We recently had to deploy a wildcard SSL certificate to an Microsoft Azure web app.
The company we buy our certs from, issues them in .crt format by default, we have to convert them to .pfx ourselves. This isn’t a big deal and we’re going to see how to do this today.
Make sure you have the following two or three files depending on your issuer.
- A certificate file (necessary)
- A private key file (necessary)
Now that you have the two or three files, login to a shell terminal on your system. You need to make sure you have Openssl installed.

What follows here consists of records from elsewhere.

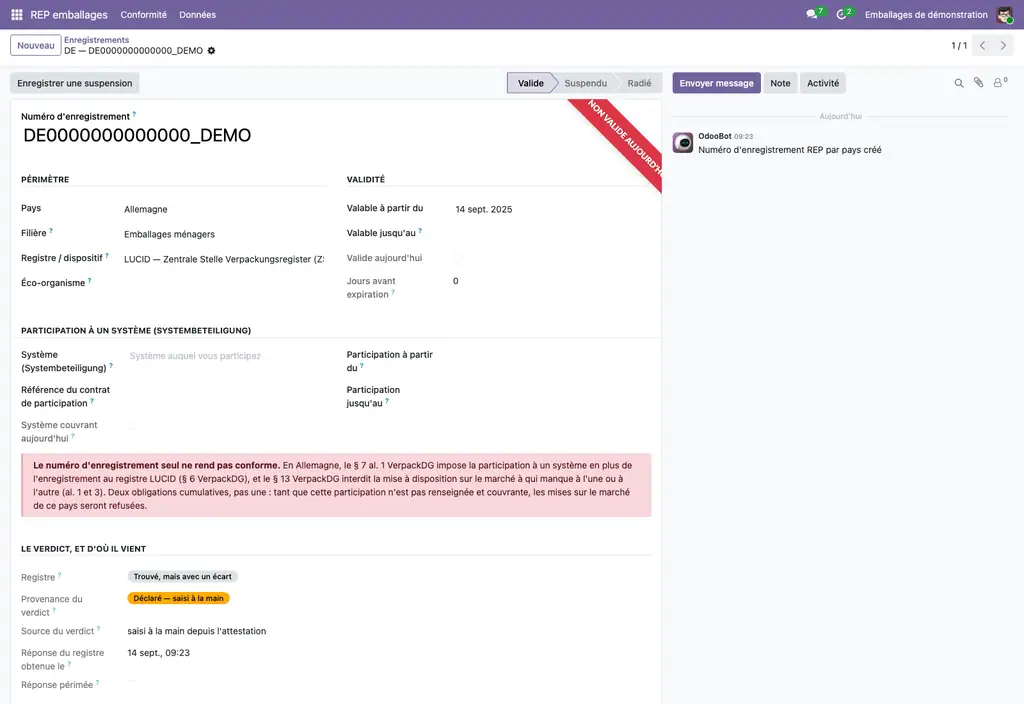1024x704 pixels.
Task: Go to next record arrow
Action: pos(1003,45)
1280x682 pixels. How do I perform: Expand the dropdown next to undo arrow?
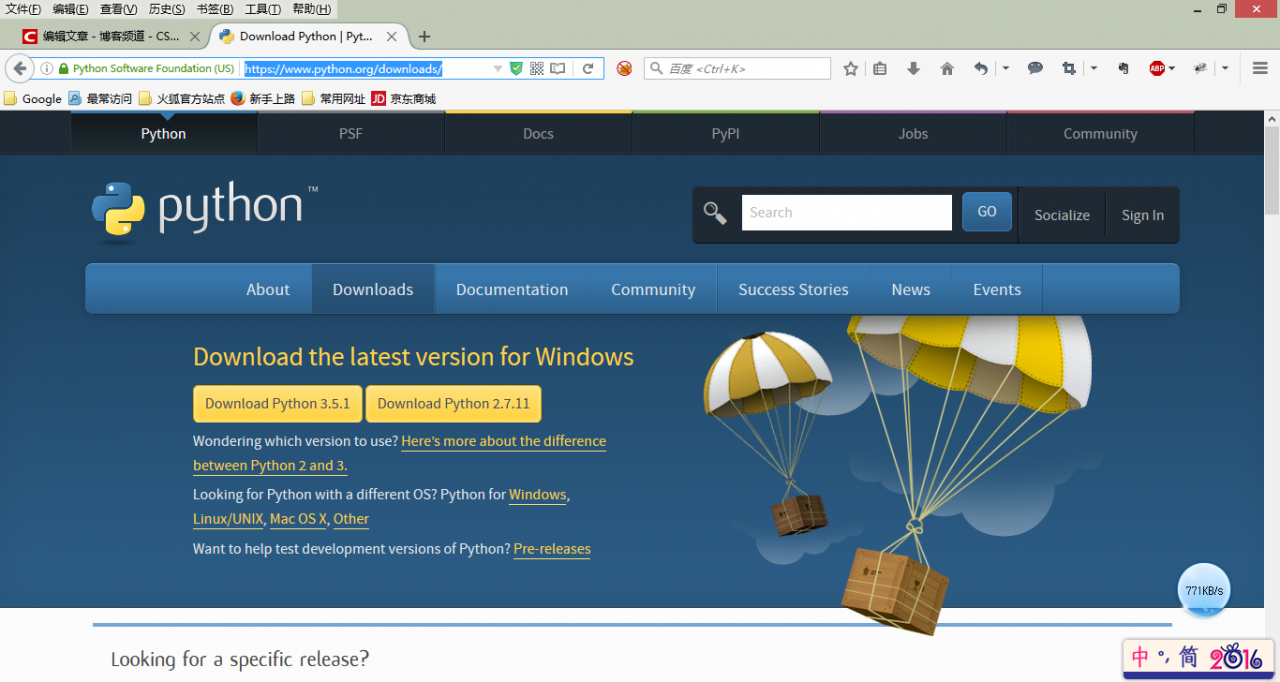tap(1005, 69)
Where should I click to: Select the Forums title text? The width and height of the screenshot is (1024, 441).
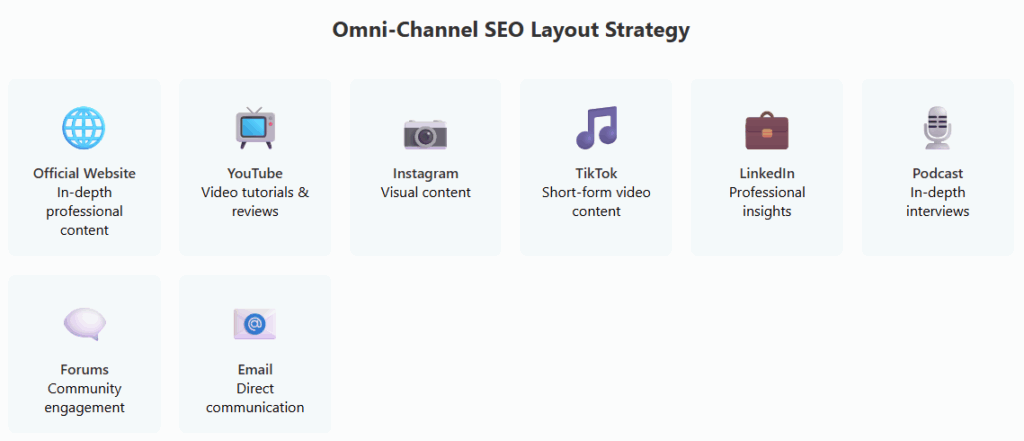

This usually comes pre-installed on many systems but it’s still a good idea to check to see if it’s installed:
[email protected]:/root/tmp$ sudo apt-get install openssl Reading package lists... Done Building dependency tree Reading state information... Done openssl is already the newest version (1.1.1f-1ubuntu2). openssl set to manually installed. 0 upgraded, 0 newly installed, 0 to remove and 77 not upgraded.
Copy the files into one location and issue the following command to start the conversion:
openssl pkcs12 -export -out clients.abc.com.pfx -inkey clients_abc_com_key.txt -in clients_abc_com.crt
You will be prompted create a password for the pfx certificate file, keep this secure as you’ll need it when you want to install the file.
That’s it, you’re done!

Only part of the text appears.